• [Instructions to follow]: Update the entries below by replacing "dropdown" with "drop-down menu" wherever it occurs, leaving everything else unchanged.

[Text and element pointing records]
<<<<

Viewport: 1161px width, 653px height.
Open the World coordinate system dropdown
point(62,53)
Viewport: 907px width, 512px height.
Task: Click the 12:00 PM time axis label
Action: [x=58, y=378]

>>>>

• [Solved problem]:
Viewport: 1161px width, 653px height.
Open the World coordinate system drop-down menu
point(62,53)
Viewport: 907px width, 512px height.
Task: Click the 12:00 PM time axis label
Action: [x=58, y=378]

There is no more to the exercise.